PROBLEM REQUIREMENTS: Return the lines of the material below exactly, beginning with the line that has "The width and height of the screenshot is (731, 941)." in it and finishing with the line that has "Screen dimensions: 344x371" in it. Leave all pictures aside.

DATA FOR ANALYSIS:
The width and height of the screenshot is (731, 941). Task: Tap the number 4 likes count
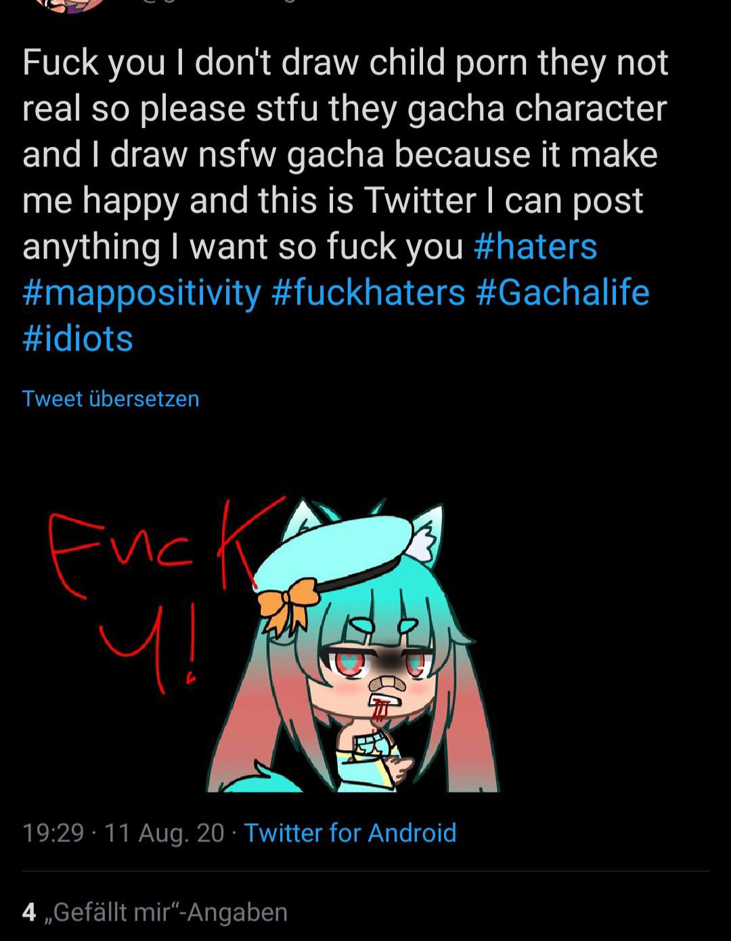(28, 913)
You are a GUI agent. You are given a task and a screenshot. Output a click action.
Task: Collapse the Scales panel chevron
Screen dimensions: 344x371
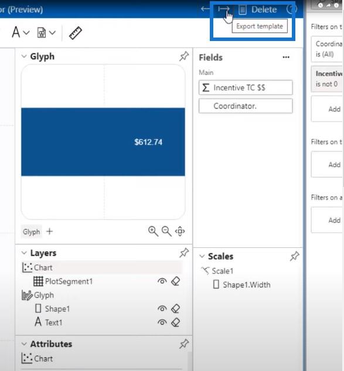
==
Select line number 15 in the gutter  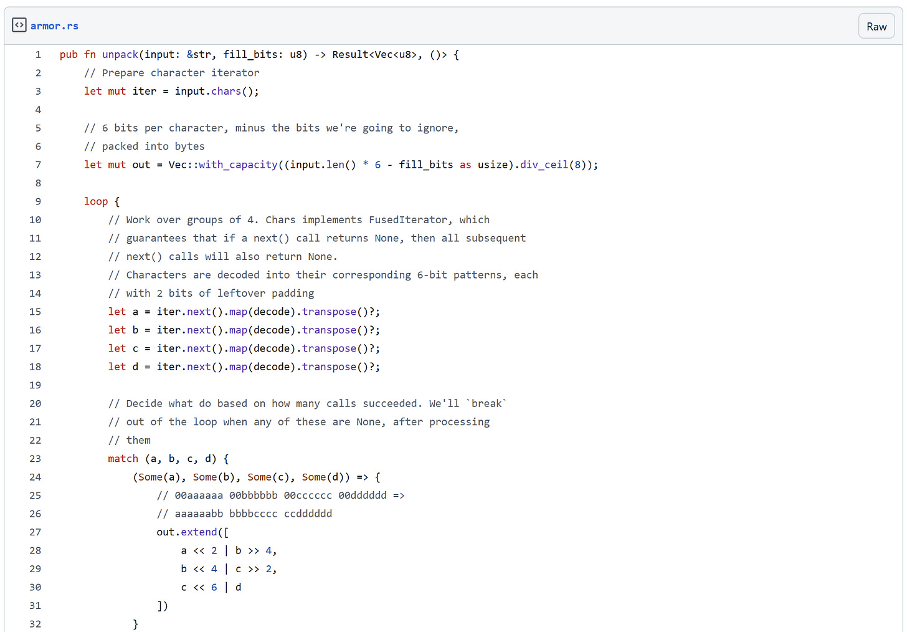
--
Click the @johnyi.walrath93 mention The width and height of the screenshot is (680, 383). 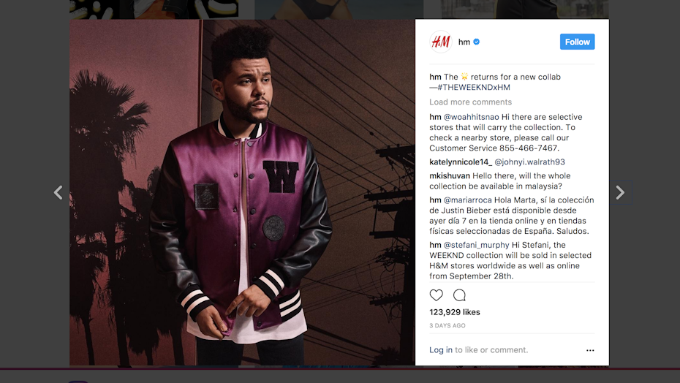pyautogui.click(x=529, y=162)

OUTPUT FOR THIS EXERCISE:
The width and height of the screenshot is (731, 941). Task: Tap the number 4 likes count
(28, 913)
You are a GUI agent. You are given a task and a screenshot. Output a click action.
Task: Collapse the Scales panel chevron
Screen dimensions: 344x371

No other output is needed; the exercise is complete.